__Work instructions__.
**A)** Answer each of these questions about the blog post on matching for causal inference, one answer per line, marked (i), (ii) and (iii).
(i) What does Chris Blattman say matching is, instead of an identification strategy?
(ii) Which chapter of ARM does the post point to for further discussion?
(iii) Who has a page explaining and implementing surrogate variable analysis?
**B)** Summarize the blog post on matching for causal inference, together with its comments, in three sentences.
**C)** Continue the blog post on matching for causal inference, with its comments, beginning right after the last comment shown.

__Text excerpt__.

##########

Matching for preprocessing data for causal inference

Chris Blattman writes:

Matching is not an identification strategy a solution to your endogeneity problem; it is a weighting scheme. Saying matching will reduce endogeneity bias is like saying that the best way to get thin is to weigh yourself in kilos. The statement makes no sense. It confuses technique with substance. . . . When you run a regression, you control for the X you can observe. When you match, you are simply matching based on those same X. . . .

I see what Chris is getting at–matching, like regression, won’t help for the variables you’re not controlling for–but I disagree with his characterization of matching as a weighting scheme. I see matching as a way to restrict your analysis to comparable cases. The statistical motivation: robustness. If you had a good enough model, you wouldn’t neet to match, you’d just fit the model to the data. But in common practice we often use simple regression models and so it can be helpful to do some matching first before regression. It’s not so difficult to match on dozens of variables, but it’s not so easy to include dozens of variables in your least squares regression. So in practice it’s not always the case that “you are simply matching based on those same X. To put it another way: yes, you’ll often need to worry about potential X variables that you don’t have–but that shouldn’t stop you from controlling for everything that you do have, and matching can be a helpful tool in that effort.

Beyond this, I think it’s useful to distinguish between two different problems: imbalance and lack of complete overlap. See chapter 10 of ARM for further discussion. Also some discussion here.

6 thoughts on “Matching for preprocessing data for causal inference

  1. Chris' commenters make similar points, espec. with respect to comparable cases and robustness.

    I wonder if you could say a little more about this, though:

    It's not so difficult to match on dozens of variables, but it's not so easy to include dozens of variables in your least squares regression.

    is this essentially the "garbage can" critique or what else are you referring to when you say that many variables in LS regressions is "not so easy"?

  2. I think the two views are compatible if you allow weights to be zero. But I also think of matching as a way to create valid comparison groups – and that's why I prefer it to methods that keep all the data.

  3. The flip side to this is to do something like surrogate variable analysis for variance that makes no sense whatsoever, and adjust for the surrogate variable; this is a common strategy in bioinformatics. I personally disagree with it since you're just as likely to blow away interesting variation as you are to mop up technical artifacts, and I've always argued that the answer was better sampling and experimental design (blocking).

    John Leek has a page with an explanation and implementation of SVA at http://www.biostat.jhsph.edu/~jleek/sva/ for comparison.

  4. "It's not so difficult to match on dozens of variables, but it's not so easy to include dozens of variables in your least squares regression."

    Why is this true, given that matching on dozens of variables typically involves estimating propensity scores from some kind of regression model? Doesn't that raise exactly the same problems (unless, for some reason, we have really good reason to believe a simple model is appropriate for selection but not the outcome)?

##########

__Available data__.
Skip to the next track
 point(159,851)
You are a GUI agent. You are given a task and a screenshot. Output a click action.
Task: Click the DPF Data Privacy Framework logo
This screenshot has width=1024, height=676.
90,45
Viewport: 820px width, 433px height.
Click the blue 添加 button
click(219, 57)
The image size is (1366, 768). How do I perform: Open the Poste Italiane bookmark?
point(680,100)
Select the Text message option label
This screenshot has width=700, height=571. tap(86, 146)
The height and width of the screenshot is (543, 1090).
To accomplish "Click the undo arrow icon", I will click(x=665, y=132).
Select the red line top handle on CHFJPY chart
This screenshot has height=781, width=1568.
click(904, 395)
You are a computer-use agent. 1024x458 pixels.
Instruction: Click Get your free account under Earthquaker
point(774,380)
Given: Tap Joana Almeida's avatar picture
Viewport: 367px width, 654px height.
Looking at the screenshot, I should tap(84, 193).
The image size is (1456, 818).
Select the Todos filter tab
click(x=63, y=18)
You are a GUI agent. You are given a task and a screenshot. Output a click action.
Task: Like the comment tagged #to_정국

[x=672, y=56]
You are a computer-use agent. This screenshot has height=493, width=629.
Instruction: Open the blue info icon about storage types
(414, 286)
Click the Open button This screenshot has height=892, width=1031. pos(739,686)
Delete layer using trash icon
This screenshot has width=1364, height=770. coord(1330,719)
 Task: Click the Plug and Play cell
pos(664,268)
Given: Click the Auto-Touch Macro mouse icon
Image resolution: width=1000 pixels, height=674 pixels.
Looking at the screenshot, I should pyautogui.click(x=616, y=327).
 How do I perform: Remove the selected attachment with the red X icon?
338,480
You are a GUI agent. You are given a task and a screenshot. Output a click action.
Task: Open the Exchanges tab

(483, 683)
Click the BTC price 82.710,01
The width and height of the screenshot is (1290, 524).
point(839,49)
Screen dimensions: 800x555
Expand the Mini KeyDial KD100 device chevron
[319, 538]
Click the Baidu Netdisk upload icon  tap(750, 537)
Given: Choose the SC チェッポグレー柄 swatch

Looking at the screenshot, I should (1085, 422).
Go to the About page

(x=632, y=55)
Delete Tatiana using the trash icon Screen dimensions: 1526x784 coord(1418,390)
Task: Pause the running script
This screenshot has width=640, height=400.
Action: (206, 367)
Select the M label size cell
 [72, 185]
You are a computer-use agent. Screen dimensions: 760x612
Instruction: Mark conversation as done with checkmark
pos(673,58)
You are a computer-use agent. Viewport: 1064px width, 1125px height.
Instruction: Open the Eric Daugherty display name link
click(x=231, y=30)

##########

__Written responses__.
**A)**
(i) A weighting scheme.
(ii) Chapter 10.
(iii) John Leek.

**B)** Chris Blattman argues that matching is a weighting scheme rather than a solution to endogeneity, since it matches on the same observed X that a regression controls for. The post agrees that matching won't help with variables left out, but it presents matching as a way to restrict the analysis to comparable cases for robustness, noting that it is easier to match on dozens of variables than to include them all in a least squares regression. Commenters respond by asking what makes many variables hard in such a regression, by suggesting that the two views fit together if weights may be zero, and by questioning the claim when matching relies on propensity scores estimated from a regression model.

**C)**
  5. The model used to match (whether it's a logit regression or a nonparametric algorithm) is not important: it's not meant to duplicate the selection process. All that matters is that you can use it to get good balance between the treatment and control groups. (This also means that you can data mine all you want–try as many models as you can until you get the "best" balance!) Rubin makes this point repeatedly in his work.

  6. There's a sense in which matching and regression have been shown to estimate different weighted average treatment effects, although this is kind of orthogonal to Blattman's bigger issue. The result was derived by Angrist (1998, Econometrica) and is discussed in Angrist & Pischke's book Mostly Harmless Econometrics (pp. 75-77).

    When Y is regressed on T and a full set of dummies for the possible values of X, OLS estimates a weighted average of covariate-specific treatment effects. The cells are weighted not just by overall sample size, but by the balance between treatment and control group sample sizes. E.g., suppose the X=1 cell has 100 people with 50 treated and 50 controls, and the X=2 cell has 100 people with 90 treated and 10 controls. Then OLS puts more weight on the treatment effect for X=1. One way to see this is that OLS is designed to minimize variance when the model's true, and this particular regression model assumes homogeneous treatment effects.

    In contrast, the estimator that Angrist calls "matching" (which, when X is discrete, could also be implemented by subclassification and weighting, or by OLS with an expanded model that includes interactions between T and the X dummies) is designed to estimate the average effect of treatment on the treated, so in this example, it puts more weight on the treatment effect for X=2.

    Some people use this result to defend regression, but another take is that when treatment effects are heterogeneous, matching makes the estimand transparent, whereas it's too easy to use regression without being aware of its implicit weighting. A third take is that if we use regression, we should try to use flexible functional forms and interact treatment with the covariates.